Di quest’ultima impugnatura, si usano due versioni: una prima (che abbiamo già visto nella foto del 1965) con il palmo rivolto verso il pavimento, ed una seconda con il palmo verticale (fig. 4).

Con il palmo piatto (impugnatura orizzontale) si ha una superiore articolazione delle dita e del polso, con conseguente maggiore potenza. Con la posizione verticale (detta anche 'a stretta di mano') si ha una maggiore sensibilità di percussione, ma una minore articolazione del polso.
Alcuni batteristi usano anche un’impugnatura a tre dita (pollice, indice e medio) con molti limiti e alcuni vantaggi che, però, non giovano alla musica che suonano.
Tra i vantaggi della posizione con il palmo piatto va anche segnalato il cosiddetto rimbalzo 'a sponda'. Una sorta di 'ping-pong' che esegue la bacchetta (rimbalzando tra le dita e la parte inferiore del palmo della mano) che, nelle sequenze veloci di biscrome e nei rulli a colpi singoli, consente di ottenere la massima velocità in uno stato di grande distensione. Si tratta, in pratica, di tenere le dita aperte e ferme a pochi centimetri dalla bacchetta (fig. 5 A), mentre si percuote con una leggera articolazione del polso.
Con questa tecnica, valida anche per i timpani, si riescono ad avere colpi più omogenei ed una migliore qualità di suono, rispetto allo stesso movimento ottenuto stringendo la bacchetta (Fig. 5 B).

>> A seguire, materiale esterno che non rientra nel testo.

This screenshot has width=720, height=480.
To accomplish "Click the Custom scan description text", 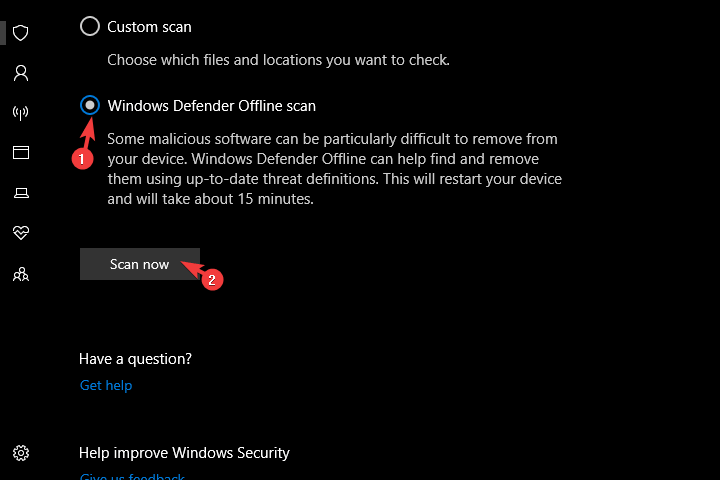I will point(278,60).
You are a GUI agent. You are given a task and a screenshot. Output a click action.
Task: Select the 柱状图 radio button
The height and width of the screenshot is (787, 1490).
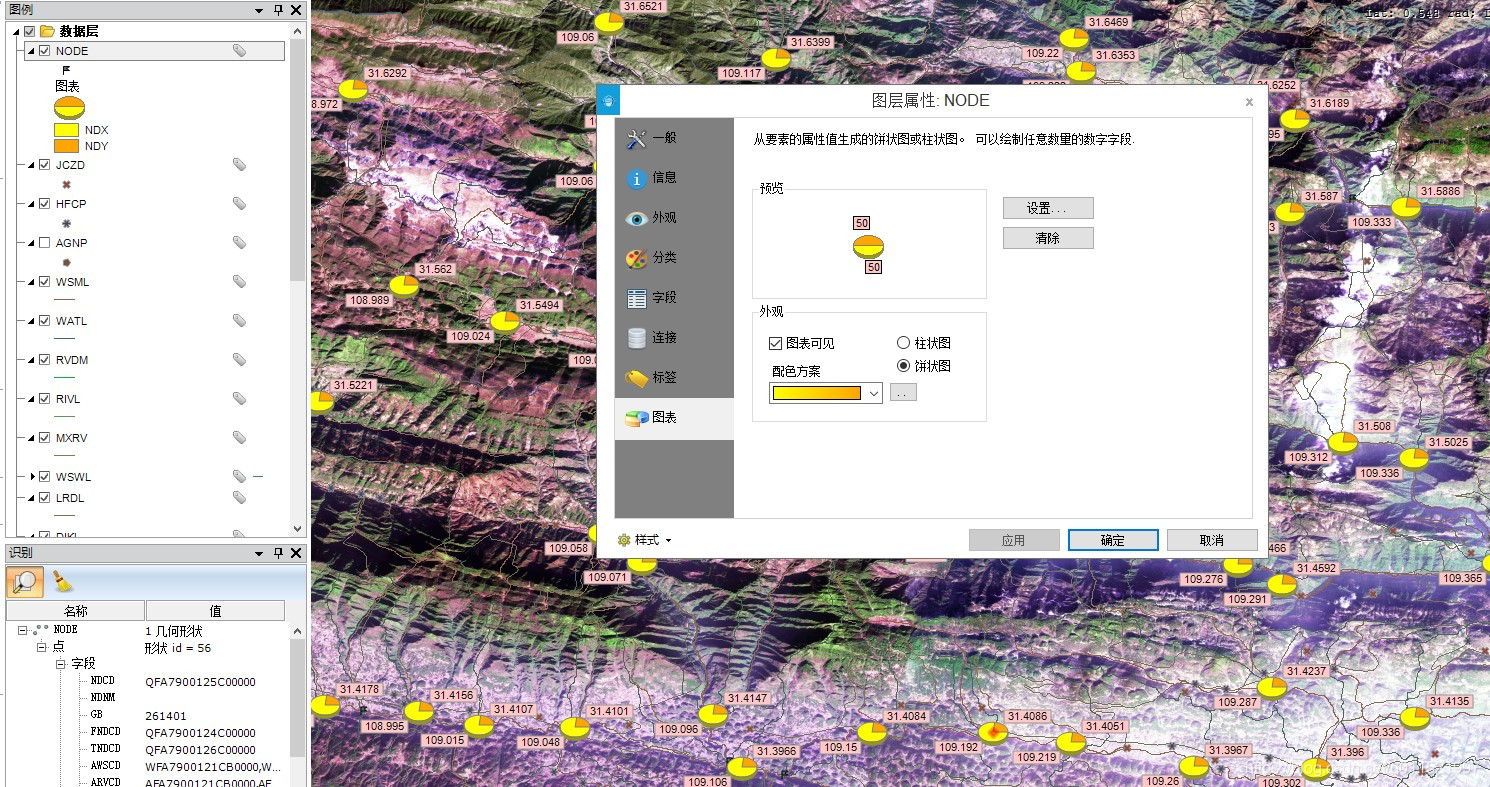[905, 342]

Per favorire l’acquisizione di una corretta impugnatura è bene suddividere la fase d’impostazione in vari momenti, iniziando dalla posizione della bacchetta nell’incavo naturale del palmo della mano e proseguendo con appositi esercizi di articolazione. Tali esercizi, da noi inseriti in varie pubblicazioni, servono per esercitare separatamente tutte le articolazioni interessate al gesto tecnico. In questo modo si evita il pericolo di suonare utilizzando un unico movimento articolare che, oltre ad avere deleterie conseguenze per l’esecuzione, comporta anche un notevole e inutile dispendio di energie.

Sopra abbiamo mostrato la corretta impugnatura di una giovanissima allieva di dieci anni e quell’istintiva di un bambino di 18 mesi. Alla prima si può pervenire in modo graduale, studiando le diverse fasi illustrate in vari metodi, tra cui: Nati per la batteria (Milano, 2001) e Il suono della percussione (Milano, 1982); alla seconda (da adulti) se si ha quel qualcosa in più che distingue l’artista dai… 'normali'!